Dalam penelitian survai hal-hal yang diteliti dituangkan dalam suatu daftar
pertanyaan. Teknik survai mengandung persamaan dengan sensus; namun pada sensus
yang menjadi subyek wawancara adalah seluruh populasi sedangkan dalam teknik
survai daftar pertanyaan diajukan pada sejumlah subyek penelitian yang dianggap
mewakili populasi (sampel).
Pengamatan (observasi) merupakan teknik pengumpulan data penelitian di mana
peneliti mengamat secara lansung perilaku para subjek penelitiannya dan merekam
perilaku yang wajar, asli, tidak dibuat-buat, spontan dalam kurun waktu relativf lama
sehingga terkumpul data yang bersifat mendalam dan rinci.
Dalam sosiologi dibedakan antara penelitian di mana pengamat (1) sepenuhnya terlibat
dalam kehidupa sehari-hari masyarakat yang diteliti (observasi partisipatif), dan (2)
hanya berperan sebagai pengamat yang sepenuhnya melakukan pengamatan tanpa
keterlibatan apapun dengan subyek penelitian (observasi non-partisipatif).
Salah satu kelebihan pengamatan terlibat (obervasi partisipatif) bila dibandingkan
dengan survai ialah bahwa pengamatan terlibat lebih memungkinkan terjalinnya
hubungan yang akrab antara peneliti dengan subjek penelitiannya, dan subjek
penelitian tidak menyadari kalau sedang diteliti atau diamati.

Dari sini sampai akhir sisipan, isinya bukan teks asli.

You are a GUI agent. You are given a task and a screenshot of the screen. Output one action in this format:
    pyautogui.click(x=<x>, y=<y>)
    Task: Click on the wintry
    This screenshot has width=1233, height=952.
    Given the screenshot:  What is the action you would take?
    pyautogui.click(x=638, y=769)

Di samping dengan cara pengamatan (observasi), data sosiologi dapat digali dengan
menggunakan angket/daftar pertanyaan ataupun wawancara.

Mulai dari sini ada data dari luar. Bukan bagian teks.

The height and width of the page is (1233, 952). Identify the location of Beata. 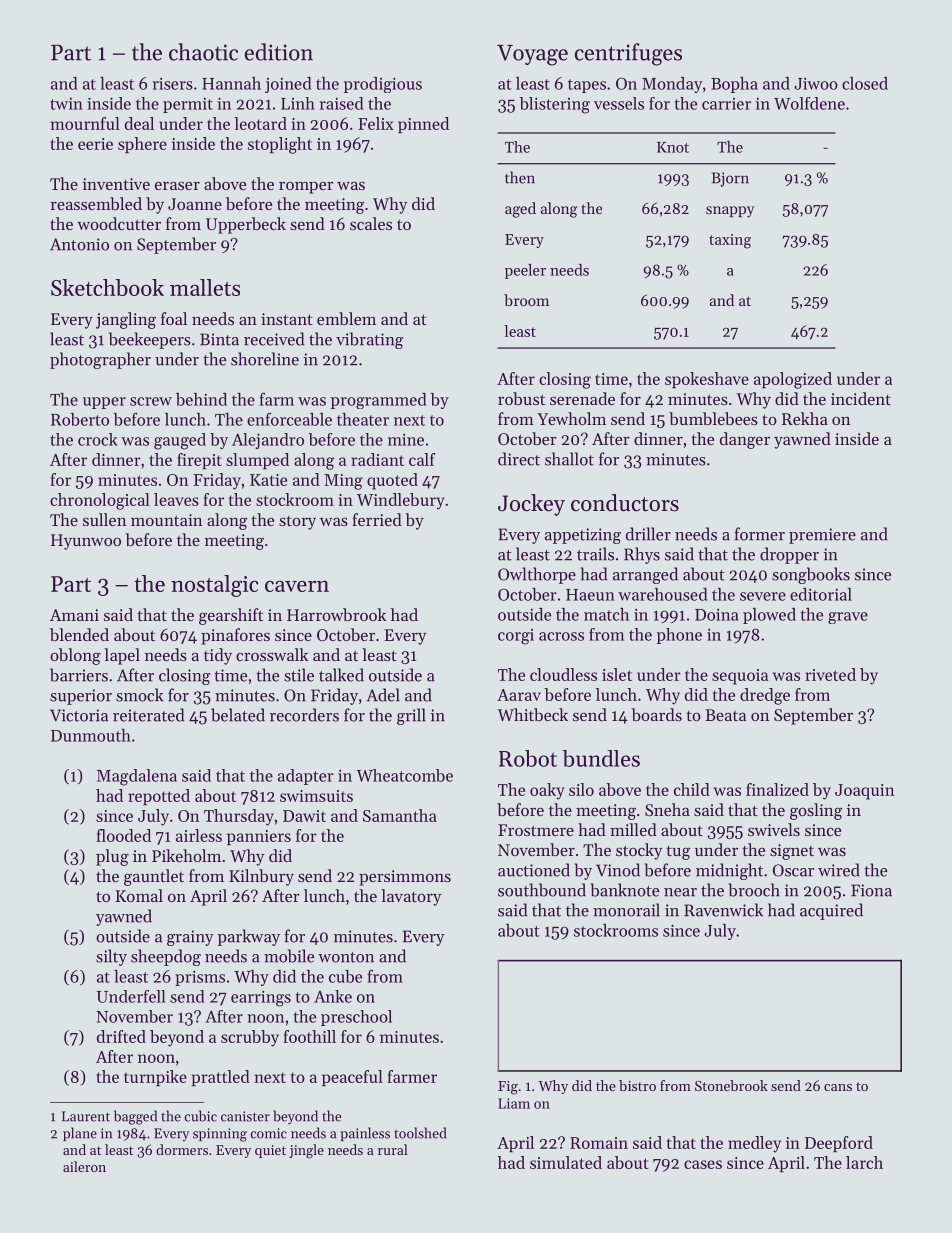
(725, 715).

Dalam pencarian maupun pengamatan ilmu seorang ilmuwan harus menghormati
aturan etika, seperti keikutsertaan secara sukarela, tidak membawa cedera bagi subyek
penelitian, asas anonimitas dan kerahasiaan, tidak memberikan keterangan yang
keliru, dan menyajikan data penelitian secara jujur.